We Have a Pressure Problem

Most cars built in the past 5 to 10 years have pressure sensors on the tires and when the tire pressure drops below the recommended level, a warning of low pressure will show up on the dashboard in some form.  In one of our vehicles, just a generic “low pressure symbol” will light up, but on my wife’s car, it is much more sophisticated by informing you which particular tire has lower than needed pressure and will even give you the current pressure of that tire.  Our other vehicle with this pressure feature has no indication which tire is the problem, or if all the tires are in need of more air.

During the autumn and early winter season in particular, cars with this feature will almost always display a warning that the pressure in a tire or tires is below the recommended level.  The air in the tire being a gas of course, expands and contracts with the temperature.  When the colder temperature hits in the autumn, the pressure in turn falls in the tire.  I have always been taught that in a car tire the pressure will drop approximately 2% per 10 degrees Fahrenheit.  The tires in the vehicles I own all have a recommended pressure of 32 to 35 psi (pounds per square inch).  A temperature drop of 10° with that pressure as a base would mean approximately 0.7 psi pressure loss/gain per 10 degrees of temperature change.

The picture above is from a vehicle that had originally had a pressure reading of 34 psi before this recent cold snap when the temperature in late October dropped from near 70 to a temperature near 0° this morning.  The internal sensor was reporting the tires at pressures ranging from 27 to 29 psi, for a loss of 6 psi on average for the tires.  I will emphasize that all those numbers were taken from the dashboard computer and not measured directly, yet at 2% loss per 10 degrees F, the expected loss would be around 5 psi, which closely fits what you would expected with that temperature change and probably some other small loss as air was not placed in the tires since they were purchased new this past summer.

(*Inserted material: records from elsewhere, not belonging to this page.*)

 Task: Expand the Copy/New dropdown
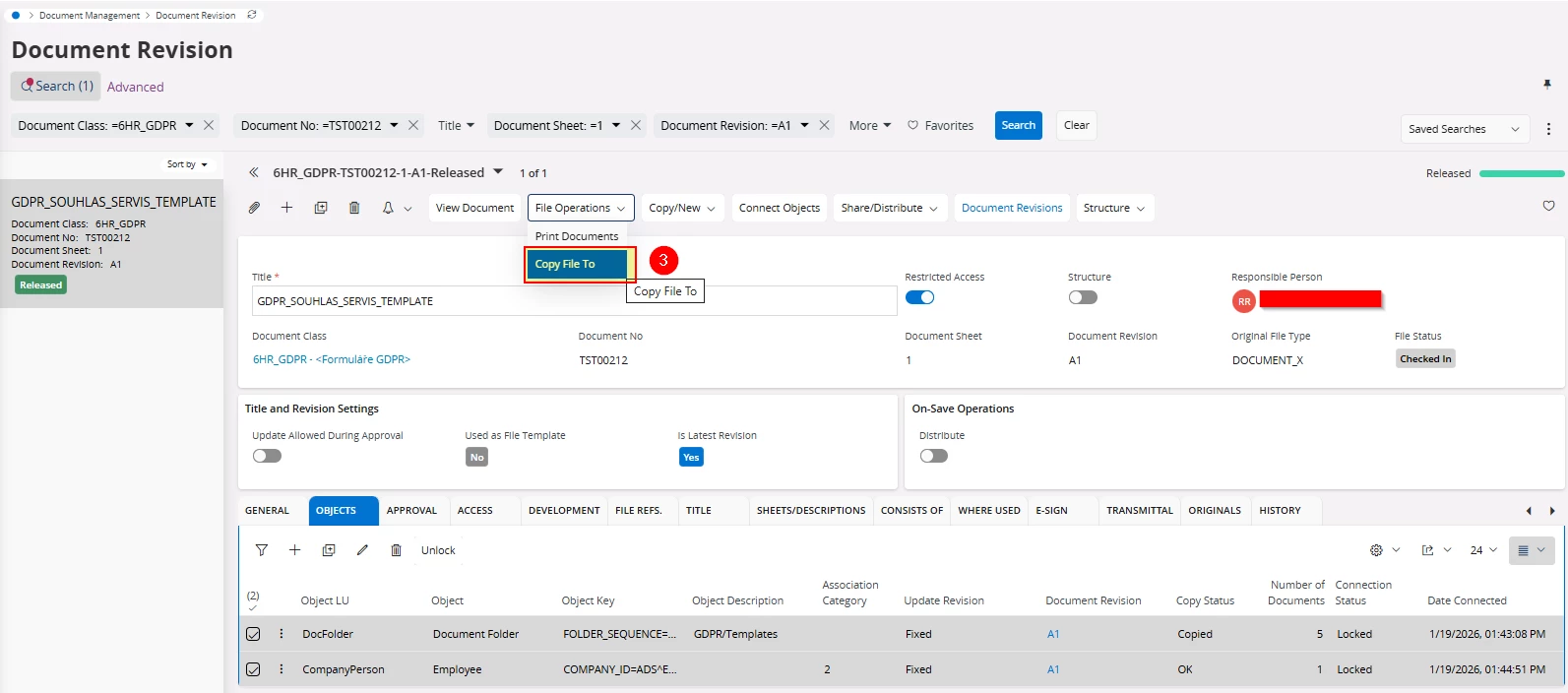[681, 208]
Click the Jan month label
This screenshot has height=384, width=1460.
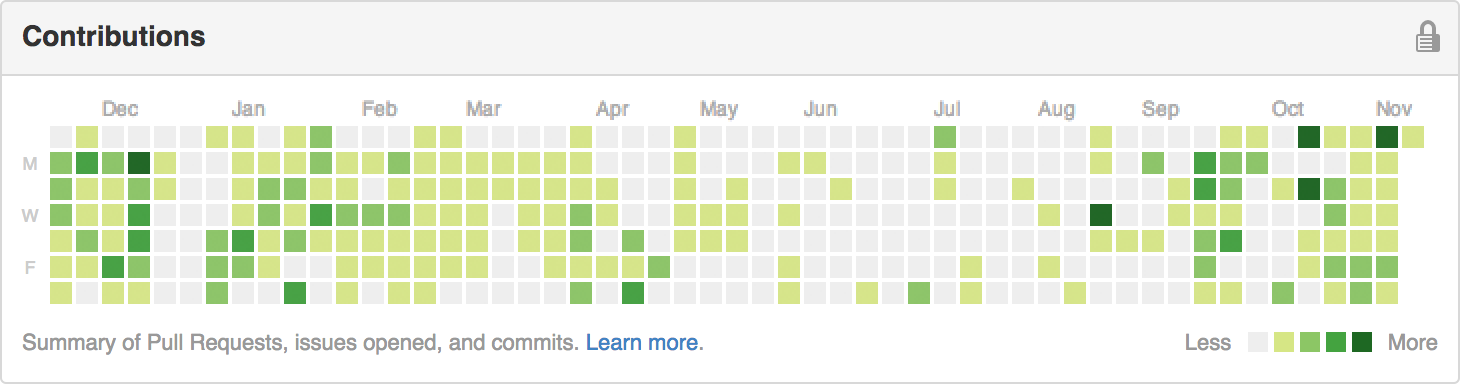pos(248,109)
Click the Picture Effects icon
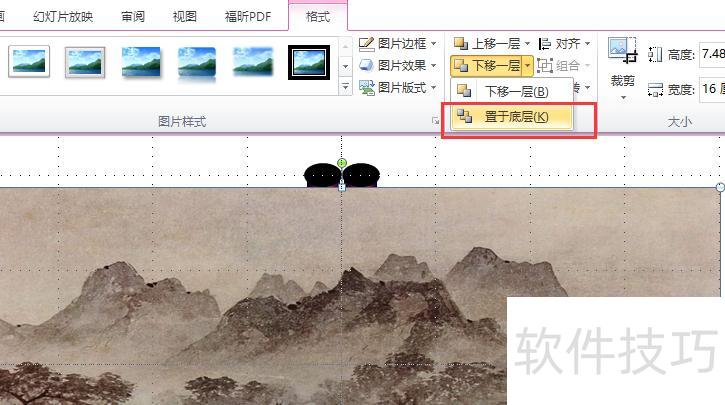This screenshot has width=725, height=405. click(366, 66)
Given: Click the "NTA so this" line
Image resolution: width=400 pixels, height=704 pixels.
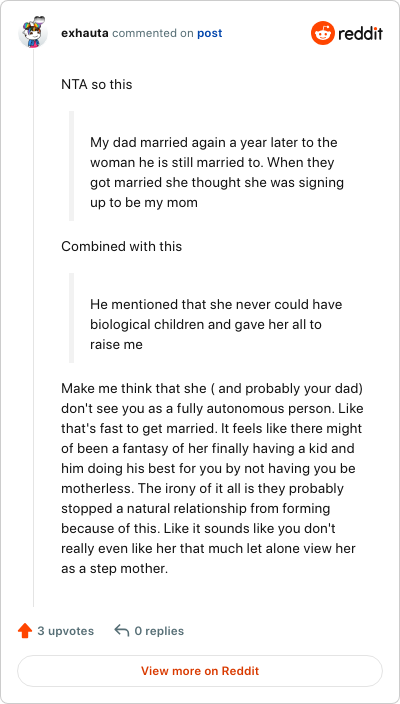Looking at the screenshot, I should 97,84.
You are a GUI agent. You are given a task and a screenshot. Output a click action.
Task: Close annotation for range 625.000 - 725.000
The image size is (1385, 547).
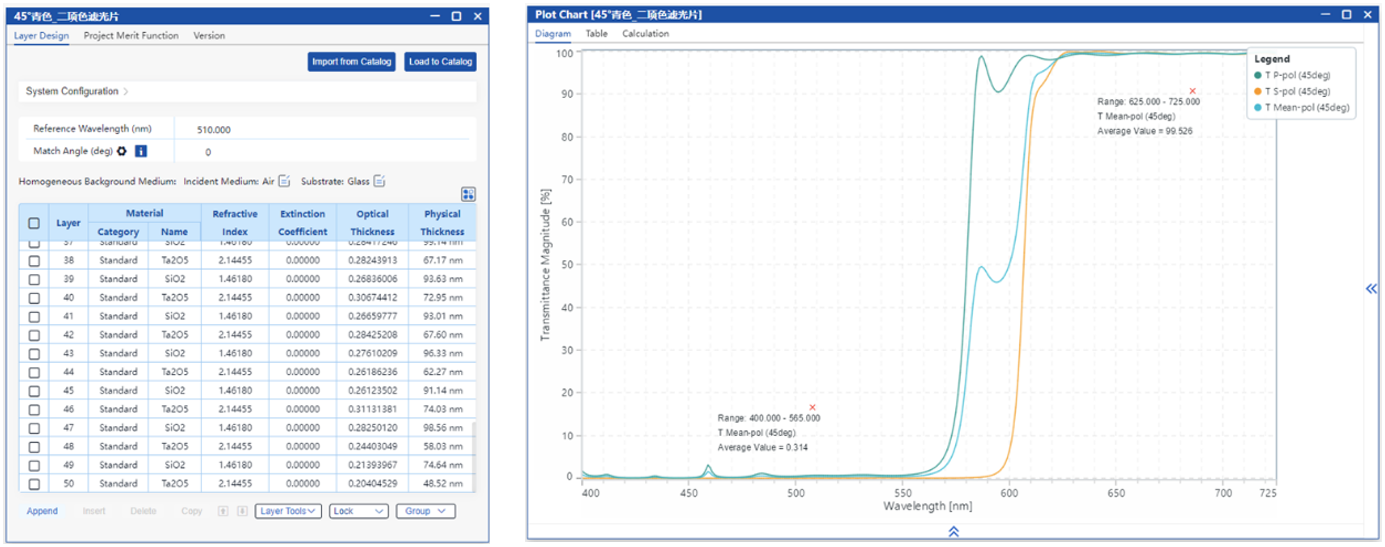[x=1192, y=91]
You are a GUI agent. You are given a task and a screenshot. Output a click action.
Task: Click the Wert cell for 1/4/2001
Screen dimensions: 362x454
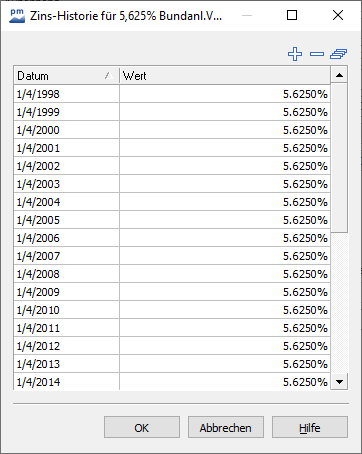(225, 148)
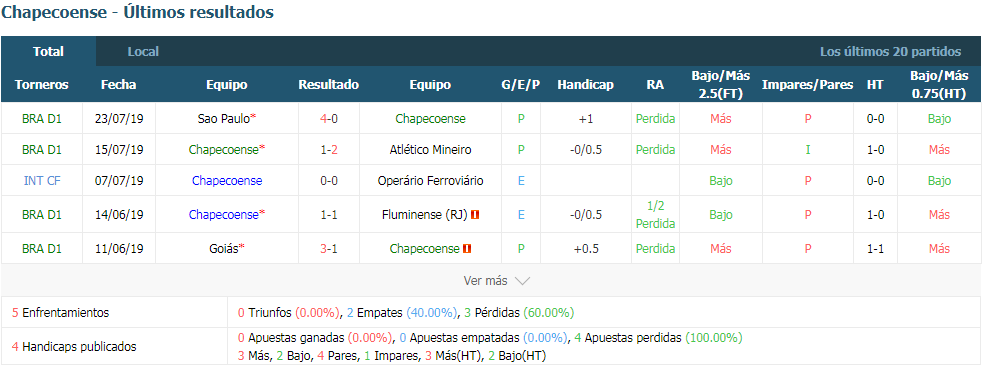Click the 3-1 result in the Goiás match
This screenshot has width=982, height=370.
tap(329, 249)
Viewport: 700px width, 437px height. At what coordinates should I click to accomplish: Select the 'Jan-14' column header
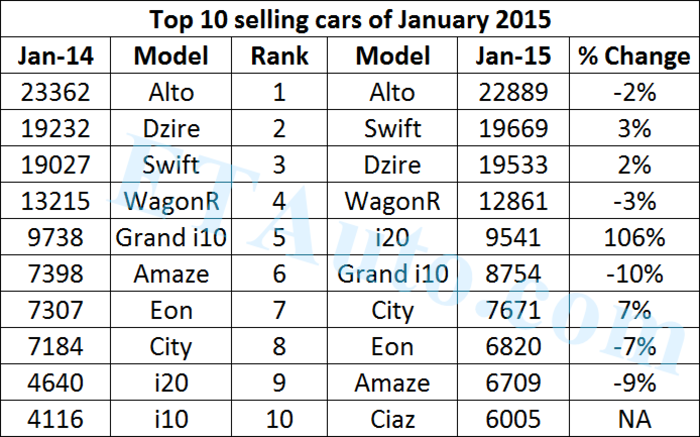(57, 56)
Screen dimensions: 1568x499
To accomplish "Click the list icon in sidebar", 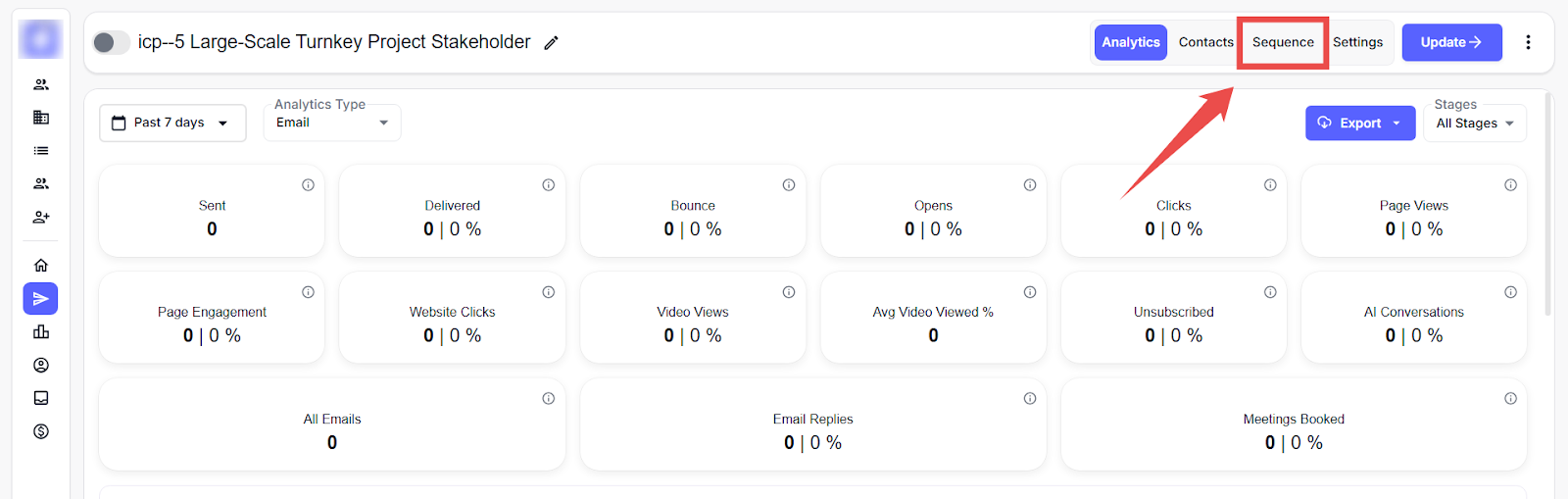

Driving with pressure 5 or 6 psi below recommendation not only affects tire life and wear on the treads and lowers your miles per gallon used, but it also impacts the handling of the car (or truck).  Therefore, it is very important to keep your tires at manufacturer’s specifications.  You also need to fill your tires when “cold”. The best time is in the morning after the tires have been unused for several hours.  This is true in any season.  The fiction of use will naturally warm the tires, meaning the correct time to inflate a tire is when they are back to the ambient temperature.

The examples given were from my wife’s car that I drove to put some gas in it this morning, so not only did I need to put gas in the tank, but also to put air in the tires.  Not all vehicles have pressure sensors (my truck does not for instance), so it is important to periodically check the pressure (cold) in your tires to maintain safety, longer tire life and simply get higher gas mileage by maintaining the proper tire pressure in your vehicle(s).